- Problem:
Reproduce the material below verbatim, starting from its first line and ending with the line that contains "Looking at the screenshot, I should [x=819, y=44].", including that line.

- Records to process:
========

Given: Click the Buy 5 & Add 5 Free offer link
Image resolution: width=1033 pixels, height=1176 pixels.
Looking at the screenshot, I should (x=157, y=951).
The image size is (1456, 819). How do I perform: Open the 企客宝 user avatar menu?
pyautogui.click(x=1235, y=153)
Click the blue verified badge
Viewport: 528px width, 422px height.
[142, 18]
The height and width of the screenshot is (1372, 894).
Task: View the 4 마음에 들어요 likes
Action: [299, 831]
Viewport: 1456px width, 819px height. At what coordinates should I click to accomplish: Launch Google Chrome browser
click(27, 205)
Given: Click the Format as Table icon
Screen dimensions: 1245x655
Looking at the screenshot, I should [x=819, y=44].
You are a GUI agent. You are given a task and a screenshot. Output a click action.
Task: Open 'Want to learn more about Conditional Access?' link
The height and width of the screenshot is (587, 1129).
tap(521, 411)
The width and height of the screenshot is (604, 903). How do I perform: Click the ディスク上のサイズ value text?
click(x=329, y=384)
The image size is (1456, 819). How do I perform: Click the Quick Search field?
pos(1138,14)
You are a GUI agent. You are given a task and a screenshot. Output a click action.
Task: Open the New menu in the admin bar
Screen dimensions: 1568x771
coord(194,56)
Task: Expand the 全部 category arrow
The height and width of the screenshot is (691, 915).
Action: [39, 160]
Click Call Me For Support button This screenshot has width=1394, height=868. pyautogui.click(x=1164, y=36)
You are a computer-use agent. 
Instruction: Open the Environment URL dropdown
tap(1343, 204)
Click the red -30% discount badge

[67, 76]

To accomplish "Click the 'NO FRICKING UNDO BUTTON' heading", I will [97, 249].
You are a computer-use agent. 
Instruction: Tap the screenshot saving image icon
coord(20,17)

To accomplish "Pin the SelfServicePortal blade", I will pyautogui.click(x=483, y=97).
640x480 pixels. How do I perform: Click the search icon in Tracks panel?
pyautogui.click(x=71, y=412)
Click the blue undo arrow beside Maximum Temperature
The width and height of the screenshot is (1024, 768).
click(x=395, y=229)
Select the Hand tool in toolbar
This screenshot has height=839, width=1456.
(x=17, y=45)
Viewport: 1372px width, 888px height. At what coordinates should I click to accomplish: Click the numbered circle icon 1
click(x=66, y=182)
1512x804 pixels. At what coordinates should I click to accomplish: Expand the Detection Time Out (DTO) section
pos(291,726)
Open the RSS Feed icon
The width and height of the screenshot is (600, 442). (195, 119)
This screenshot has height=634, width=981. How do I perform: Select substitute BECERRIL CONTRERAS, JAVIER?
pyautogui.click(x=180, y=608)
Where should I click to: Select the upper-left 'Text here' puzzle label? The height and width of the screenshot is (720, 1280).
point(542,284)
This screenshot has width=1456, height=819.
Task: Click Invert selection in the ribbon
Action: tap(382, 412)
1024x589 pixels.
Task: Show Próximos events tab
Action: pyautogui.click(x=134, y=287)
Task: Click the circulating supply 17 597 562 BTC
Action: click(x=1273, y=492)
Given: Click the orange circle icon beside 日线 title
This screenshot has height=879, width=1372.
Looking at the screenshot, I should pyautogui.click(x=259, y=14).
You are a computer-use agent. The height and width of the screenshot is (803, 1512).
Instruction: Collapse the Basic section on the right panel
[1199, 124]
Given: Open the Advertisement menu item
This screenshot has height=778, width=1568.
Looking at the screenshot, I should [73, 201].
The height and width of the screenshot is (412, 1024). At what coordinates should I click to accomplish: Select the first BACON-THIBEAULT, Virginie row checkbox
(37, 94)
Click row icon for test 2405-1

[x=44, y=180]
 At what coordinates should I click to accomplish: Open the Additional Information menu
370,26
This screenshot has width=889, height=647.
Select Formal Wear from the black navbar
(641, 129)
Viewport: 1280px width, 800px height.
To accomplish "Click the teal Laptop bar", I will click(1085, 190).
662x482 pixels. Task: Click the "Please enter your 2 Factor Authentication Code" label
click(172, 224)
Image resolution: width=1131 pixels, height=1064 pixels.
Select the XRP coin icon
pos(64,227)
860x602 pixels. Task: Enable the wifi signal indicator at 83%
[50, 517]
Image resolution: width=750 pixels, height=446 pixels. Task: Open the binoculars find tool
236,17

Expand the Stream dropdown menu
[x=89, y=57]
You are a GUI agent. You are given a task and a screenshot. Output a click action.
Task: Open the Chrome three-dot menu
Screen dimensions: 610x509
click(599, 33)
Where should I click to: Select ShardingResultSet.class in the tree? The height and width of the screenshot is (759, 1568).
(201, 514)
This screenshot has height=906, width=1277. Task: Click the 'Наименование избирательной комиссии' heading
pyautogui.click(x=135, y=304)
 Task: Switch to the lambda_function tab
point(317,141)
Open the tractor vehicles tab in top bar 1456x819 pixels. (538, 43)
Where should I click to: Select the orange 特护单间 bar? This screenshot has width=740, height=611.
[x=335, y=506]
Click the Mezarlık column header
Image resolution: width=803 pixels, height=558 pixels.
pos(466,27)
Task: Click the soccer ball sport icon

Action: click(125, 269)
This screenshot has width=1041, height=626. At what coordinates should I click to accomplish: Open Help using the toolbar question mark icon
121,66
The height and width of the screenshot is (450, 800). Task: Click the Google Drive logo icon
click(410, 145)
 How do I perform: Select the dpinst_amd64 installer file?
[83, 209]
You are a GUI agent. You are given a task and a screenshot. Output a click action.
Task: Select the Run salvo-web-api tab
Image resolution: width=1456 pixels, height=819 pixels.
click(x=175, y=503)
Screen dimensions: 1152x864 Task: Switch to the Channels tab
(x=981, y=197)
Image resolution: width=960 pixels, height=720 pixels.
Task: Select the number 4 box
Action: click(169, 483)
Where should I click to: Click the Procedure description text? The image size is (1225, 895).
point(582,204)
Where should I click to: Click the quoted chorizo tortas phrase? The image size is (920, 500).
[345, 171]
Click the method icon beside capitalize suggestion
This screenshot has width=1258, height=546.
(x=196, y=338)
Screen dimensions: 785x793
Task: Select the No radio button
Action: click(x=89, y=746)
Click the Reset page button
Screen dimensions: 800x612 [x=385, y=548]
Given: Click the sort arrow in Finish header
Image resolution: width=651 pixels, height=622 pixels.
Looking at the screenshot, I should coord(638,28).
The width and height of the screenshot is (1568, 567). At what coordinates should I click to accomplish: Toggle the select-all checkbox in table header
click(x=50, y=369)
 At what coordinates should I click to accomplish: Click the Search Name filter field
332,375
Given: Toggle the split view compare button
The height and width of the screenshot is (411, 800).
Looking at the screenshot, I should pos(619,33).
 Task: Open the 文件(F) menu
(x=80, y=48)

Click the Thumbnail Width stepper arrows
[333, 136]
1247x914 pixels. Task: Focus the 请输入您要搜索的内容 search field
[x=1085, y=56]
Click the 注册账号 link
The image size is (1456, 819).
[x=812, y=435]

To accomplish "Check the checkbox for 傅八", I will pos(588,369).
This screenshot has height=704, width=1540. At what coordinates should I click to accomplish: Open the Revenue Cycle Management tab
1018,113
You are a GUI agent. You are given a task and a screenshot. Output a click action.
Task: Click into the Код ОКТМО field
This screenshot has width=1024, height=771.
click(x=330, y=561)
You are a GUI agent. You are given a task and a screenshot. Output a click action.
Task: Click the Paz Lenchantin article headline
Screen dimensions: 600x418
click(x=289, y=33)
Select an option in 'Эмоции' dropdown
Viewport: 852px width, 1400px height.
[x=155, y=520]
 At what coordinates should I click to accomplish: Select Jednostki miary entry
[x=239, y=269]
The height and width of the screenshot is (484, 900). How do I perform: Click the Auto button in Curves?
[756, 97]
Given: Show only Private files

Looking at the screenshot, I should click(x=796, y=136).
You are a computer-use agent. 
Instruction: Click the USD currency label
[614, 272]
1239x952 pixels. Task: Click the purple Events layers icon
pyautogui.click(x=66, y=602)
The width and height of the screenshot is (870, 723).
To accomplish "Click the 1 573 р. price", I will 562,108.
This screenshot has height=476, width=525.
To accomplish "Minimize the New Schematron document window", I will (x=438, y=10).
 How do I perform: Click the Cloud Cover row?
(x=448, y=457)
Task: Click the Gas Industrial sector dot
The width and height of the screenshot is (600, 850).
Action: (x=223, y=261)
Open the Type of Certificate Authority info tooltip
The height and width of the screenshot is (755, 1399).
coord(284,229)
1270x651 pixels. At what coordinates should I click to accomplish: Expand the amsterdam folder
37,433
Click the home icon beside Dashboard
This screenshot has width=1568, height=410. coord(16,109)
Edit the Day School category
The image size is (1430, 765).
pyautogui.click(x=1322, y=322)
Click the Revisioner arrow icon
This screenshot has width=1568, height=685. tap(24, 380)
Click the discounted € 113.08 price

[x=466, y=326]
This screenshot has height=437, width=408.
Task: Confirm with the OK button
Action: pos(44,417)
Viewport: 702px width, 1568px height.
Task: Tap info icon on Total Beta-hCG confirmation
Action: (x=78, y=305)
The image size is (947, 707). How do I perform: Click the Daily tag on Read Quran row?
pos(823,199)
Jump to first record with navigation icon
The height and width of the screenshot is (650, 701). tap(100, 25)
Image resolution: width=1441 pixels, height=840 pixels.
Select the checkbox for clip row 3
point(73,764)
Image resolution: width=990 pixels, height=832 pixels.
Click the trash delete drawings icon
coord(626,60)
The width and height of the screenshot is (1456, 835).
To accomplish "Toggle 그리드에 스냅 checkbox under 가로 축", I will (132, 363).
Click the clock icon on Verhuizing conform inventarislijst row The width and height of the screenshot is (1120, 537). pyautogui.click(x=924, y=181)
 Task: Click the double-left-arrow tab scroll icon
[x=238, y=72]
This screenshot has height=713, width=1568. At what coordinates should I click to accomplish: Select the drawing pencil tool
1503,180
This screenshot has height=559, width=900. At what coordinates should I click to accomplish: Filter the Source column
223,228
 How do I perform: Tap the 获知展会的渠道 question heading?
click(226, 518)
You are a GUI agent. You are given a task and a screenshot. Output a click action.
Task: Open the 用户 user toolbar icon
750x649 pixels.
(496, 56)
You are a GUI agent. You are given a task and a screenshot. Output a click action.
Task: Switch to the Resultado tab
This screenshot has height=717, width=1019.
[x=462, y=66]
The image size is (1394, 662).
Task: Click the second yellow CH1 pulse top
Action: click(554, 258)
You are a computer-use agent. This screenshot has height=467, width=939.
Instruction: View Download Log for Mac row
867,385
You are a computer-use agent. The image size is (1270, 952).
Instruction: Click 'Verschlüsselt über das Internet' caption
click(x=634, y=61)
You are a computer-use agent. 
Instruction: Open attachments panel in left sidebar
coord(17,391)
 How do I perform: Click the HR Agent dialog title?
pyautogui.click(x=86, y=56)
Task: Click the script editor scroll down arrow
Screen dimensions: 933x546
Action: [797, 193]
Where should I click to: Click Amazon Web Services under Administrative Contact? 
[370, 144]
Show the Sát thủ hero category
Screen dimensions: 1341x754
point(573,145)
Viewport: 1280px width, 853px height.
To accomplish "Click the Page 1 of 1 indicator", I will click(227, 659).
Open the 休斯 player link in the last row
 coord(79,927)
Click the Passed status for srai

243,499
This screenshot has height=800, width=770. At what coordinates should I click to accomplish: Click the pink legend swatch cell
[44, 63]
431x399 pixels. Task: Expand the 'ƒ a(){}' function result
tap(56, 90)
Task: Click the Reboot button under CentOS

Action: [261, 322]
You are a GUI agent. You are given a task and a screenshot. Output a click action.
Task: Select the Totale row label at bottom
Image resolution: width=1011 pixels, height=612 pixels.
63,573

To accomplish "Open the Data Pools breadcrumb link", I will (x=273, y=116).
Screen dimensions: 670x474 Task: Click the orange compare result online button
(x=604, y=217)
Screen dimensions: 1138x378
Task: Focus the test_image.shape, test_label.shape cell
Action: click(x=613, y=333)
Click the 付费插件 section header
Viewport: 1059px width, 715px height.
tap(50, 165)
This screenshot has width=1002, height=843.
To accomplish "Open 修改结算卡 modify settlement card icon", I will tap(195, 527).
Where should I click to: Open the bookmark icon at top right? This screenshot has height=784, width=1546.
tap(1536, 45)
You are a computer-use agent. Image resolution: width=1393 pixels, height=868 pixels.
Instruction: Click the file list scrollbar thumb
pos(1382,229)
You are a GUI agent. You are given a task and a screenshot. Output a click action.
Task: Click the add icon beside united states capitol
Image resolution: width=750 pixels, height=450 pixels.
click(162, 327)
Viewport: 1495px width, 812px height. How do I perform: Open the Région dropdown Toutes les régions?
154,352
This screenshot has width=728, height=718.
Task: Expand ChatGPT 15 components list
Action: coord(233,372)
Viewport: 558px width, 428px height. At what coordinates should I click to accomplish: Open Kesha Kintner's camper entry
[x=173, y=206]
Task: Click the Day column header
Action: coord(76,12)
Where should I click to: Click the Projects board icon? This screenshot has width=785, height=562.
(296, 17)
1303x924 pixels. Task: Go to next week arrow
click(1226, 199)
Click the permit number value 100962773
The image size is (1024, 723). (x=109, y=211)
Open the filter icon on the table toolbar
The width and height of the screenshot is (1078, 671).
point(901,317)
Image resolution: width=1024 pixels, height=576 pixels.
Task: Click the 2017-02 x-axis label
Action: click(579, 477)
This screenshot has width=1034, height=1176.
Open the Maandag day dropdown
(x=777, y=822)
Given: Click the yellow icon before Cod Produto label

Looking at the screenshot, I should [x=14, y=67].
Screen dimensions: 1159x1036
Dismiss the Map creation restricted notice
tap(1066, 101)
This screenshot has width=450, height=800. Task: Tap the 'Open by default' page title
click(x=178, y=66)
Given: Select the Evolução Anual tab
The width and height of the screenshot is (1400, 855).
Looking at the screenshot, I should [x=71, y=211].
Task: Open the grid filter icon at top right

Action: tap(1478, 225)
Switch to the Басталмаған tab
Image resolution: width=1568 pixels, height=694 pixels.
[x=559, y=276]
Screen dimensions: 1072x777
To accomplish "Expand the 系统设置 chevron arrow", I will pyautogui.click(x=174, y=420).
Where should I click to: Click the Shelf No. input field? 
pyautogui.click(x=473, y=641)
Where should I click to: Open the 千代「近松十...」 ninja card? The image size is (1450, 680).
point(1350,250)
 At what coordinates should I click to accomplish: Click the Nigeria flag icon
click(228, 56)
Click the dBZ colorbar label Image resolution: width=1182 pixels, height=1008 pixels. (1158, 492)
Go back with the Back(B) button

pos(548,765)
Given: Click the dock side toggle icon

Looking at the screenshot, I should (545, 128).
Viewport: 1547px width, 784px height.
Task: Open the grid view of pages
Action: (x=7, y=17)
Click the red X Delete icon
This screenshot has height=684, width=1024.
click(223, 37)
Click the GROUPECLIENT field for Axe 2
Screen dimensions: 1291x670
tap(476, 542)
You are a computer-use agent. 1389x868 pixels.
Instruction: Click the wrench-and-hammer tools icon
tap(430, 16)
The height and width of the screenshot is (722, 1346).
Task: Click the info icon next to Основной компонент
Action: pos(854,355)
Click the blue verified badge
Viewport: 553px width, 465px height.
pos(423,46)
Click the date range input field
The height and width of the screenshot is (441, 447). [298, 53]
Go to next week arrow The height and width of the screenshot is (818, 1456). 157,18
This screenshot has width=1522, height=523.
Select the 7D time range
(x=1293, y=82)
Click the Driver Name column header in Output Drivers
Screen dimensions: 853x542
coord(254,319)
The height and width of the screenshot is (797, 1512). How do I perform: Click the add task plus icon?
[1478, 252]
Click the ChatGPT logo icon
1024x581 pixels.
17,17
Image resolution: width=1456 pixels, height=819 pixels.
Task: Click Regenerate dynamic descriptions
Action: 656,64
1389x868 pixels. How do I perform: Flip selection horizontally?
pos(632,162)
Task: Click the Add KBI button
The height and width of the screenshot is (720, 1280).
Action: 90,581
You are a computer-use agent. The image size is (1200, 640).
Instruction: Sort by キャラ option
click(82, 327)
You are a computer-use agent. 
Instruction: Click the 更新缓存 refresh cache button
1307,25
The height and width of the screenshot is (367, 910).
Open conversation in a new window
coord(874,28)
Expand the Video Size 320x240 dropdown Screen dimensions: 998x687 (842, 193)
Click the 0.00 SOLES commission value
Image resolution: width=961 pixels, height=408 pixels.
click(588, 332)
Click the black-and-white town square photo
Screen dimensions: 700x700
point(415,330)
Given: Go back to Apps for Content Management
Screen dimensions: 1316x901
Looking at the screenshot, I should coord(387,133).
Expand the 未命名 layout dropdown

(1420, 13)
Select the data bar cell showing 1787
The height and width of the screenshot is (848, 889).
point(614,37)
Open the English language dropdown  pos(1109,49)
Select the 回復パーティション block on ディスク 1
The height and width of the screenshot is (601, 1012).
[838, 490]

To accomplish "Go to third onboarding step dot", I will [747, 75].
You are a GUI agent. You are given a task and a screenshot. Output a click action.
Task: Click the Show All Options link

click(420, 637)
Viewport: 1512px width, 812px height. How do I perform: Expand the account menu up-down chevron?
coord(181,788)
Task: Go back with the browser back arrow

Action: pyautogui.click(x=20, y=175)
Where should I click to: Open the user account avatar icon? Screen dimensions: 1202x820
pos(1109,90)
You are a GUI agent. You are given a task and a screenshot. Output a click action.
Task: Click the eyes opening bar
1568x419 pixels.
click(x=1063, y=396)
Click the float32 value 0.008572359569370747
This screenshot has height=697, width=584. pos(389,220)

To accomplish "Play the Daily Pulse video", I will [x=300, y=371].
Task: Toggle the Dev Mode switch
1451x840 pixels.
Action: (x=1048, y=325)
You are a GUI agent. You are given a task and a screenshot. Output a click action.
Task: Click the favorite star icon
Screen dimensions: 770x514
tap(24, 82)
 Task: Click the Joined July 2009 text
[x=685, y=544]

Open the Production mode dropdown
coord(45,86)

========

- Correct response:
Given: Click the Buy 5 & Add 5 Free offer link
Image resolution: width=1033 pixels, height=1176 pixels.
Looking at the screenshot, I should (x=157, y=951).
The image size is (1456, 819). How do I perform: Open the 企客宝 user avatar menu?
pyautogui.click(x=1235, y=153)
Click the blue verified badge
Viewport: 528px width, 422px height.
[142, 18]
The height and width of the screenshot is (1372, 894).
Task: View the 4 마음에 들어요 likes
Action: [299, 831]
Viewport: 1456px width, 819px height. At what coordinates should I click to accomplish: Launch Google Chrome browser
click(27, 205)
Given: Click the Format as Table icon
Screen dimensions: 1245x655
Looking at the screenshot, I should [x=819, y=44].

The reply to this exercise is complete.